→ **Document excerpt**
Atkinson was a prolific writer whose books achieved wide circulation among New Thought devotees and occult practitioners. He published under several pen names, including Magus Incognito, Theodore Sheldon, Theron Q. Dumont, Swami Panchadasi, Yogi Ramacharaka, Swami Bhakta Vishita, and probably other names not identified. He is also popularly held to be one (if not all) of the Three Initiates who anonymously authored
The Kybalion.
Titles written under the name William Walker Atkinson These works treat themes related to the mental world, occultism, divination, psychic reality, and mankind's nature. They constitute a basis for what Atkinson called "New Psychology" or "New Thought". Titles include
Thought Vibration or the Law of Attraction in the Thought World, and
Practical Psychomancy and Crystal Gazing: A Course of Lessons on the Psychic Phenomena of Distant Sensing, Clairvoyance, Psychometry, Crystal Gazing, etc.. Although most of the Atkinson titles were published by Atkinson's own Advanced Thought Publishing Company in Chicago, with English distribution by L. N. Fowler of London, England, at least a few of his books in the "New Psychology" series were published by
Elizabeth Towne in Mount Holyoke, Massachusetts, and offered for sale in her New Thought magazine
The Nautilus. One such title, for which Atkinson is credited as the author, with the copyright internally assigned to Towne, is
The Psychology of Salesmanship, published in 1912. The probable reason that Atkinson made an assignment of copyright to Towne is that his "New Psychology" books had initially been serialized in Towne's magazine, where he was a freelance writer from 1912 at least through 1914.

→ **Collected material**
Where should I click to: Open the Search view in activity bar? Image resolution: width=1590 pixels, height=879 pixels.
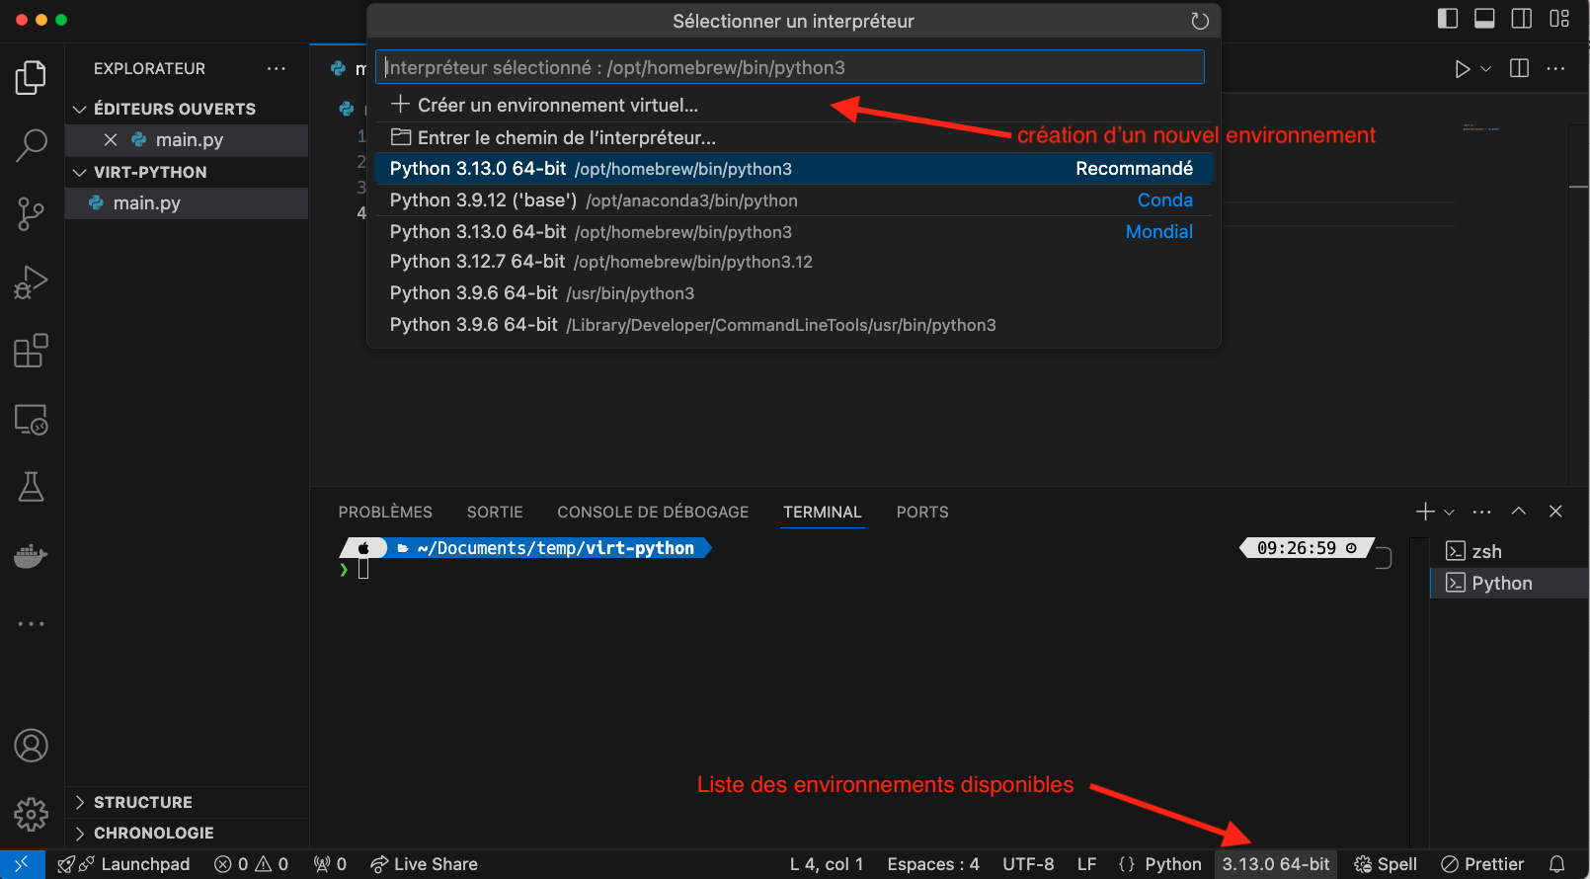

→ **Problems and tasks**
(a) Rewrite the paragraph of the text about William Walker Atkinson that begins "Atkinson was a prolific writer" as a short bulleted list, keeping its main facts.
(b) Go on with the text about William Walker Atkinson, starting after its last sentence.

→ **Final answers**
(a)
- Atkinson was a prolific writer whose books circulated widely among New Thought devotees and occult practitioners.
- He published under several pen names: Magus Incognito, Theodore Sheldon, Theron Q. Dumont, Swami Panchadasi, Yogi Ramacharaka, Swami Bhakta Vishita, and probably others not identified.
- He is popularly held to be one, if not all, of the Three Initiates who anonymously wrote The Kybalion.

(b)
Titles written under pseudonyms These include Atkinson's teachings on Yoga and Oriental philosophy, as well as New Thought and occult titles. They were written in such a way as to form a course of practical instruction.
Yogi Ramacharaka titles When Atkinson wrote under the pseudonym Yogi Ramacharaka, he claimed to be a Hindu. As Ramacharaka, he helped to popularize Eastern concepts in America, with
Yoga and a broadly-interpreted
Hinduism being particular areas of focus. The works of Yogi Ramacharaka were published over the course of nearly ten years beginning in 1903. Some were originally issued as a series of lectures delivered at the frequency of one lesson per month. Additional material was issued at each interval in the form of supplementary text books. Ramacharaka's
Advanced Course in Yoga Philosophy and Oriental Occultism remains popular in some circles. According to Atkinson's publisher, the Yogi Publication Society, some of these titles were inspired by a student of the "real" Yogi Ramacharaka, Baba Bharata, although there is no historical record that either of these individuals ever existed.
Swami Bhakta Vishita titles Atkinson's second Hindu-sounding pseudonym, Swami Bhakta Vishita, billed as "The Hindoo Master" did not write on the topic of Hinduism. His best-known titles were "The Development of Seership: The Science of Knowing the Future; Hindoo and Oriental Methods" (1915), "Genuine Mediumship, or Invisible Powers", and "Can We Talk to Spirit Friends?" Atkinson produced more than two dozen Swami Bhakta Vishita books, plus a half-dozen saddle-stitched paper pamphlets under the Vishita name. All of them dealt with clairvoyance, mediumship, and the afterlife. Like Ramacharaka, Vishita was listed as a regular contributor to Atkinson's
Advanced Thought magazine, but his books were published by the Advanced Thought Publishing Company, not by the Yogi Publication Society, which handled the Ramacharaka titles.
Swami Panchadasi titles The work that Atkinson produced under his third Hindu-sounding pseudonym, Swami Panchadasi, failed to capture a wide general audience. The subject matter, clairvoyance and occult powers, was not authentically Hindu, either.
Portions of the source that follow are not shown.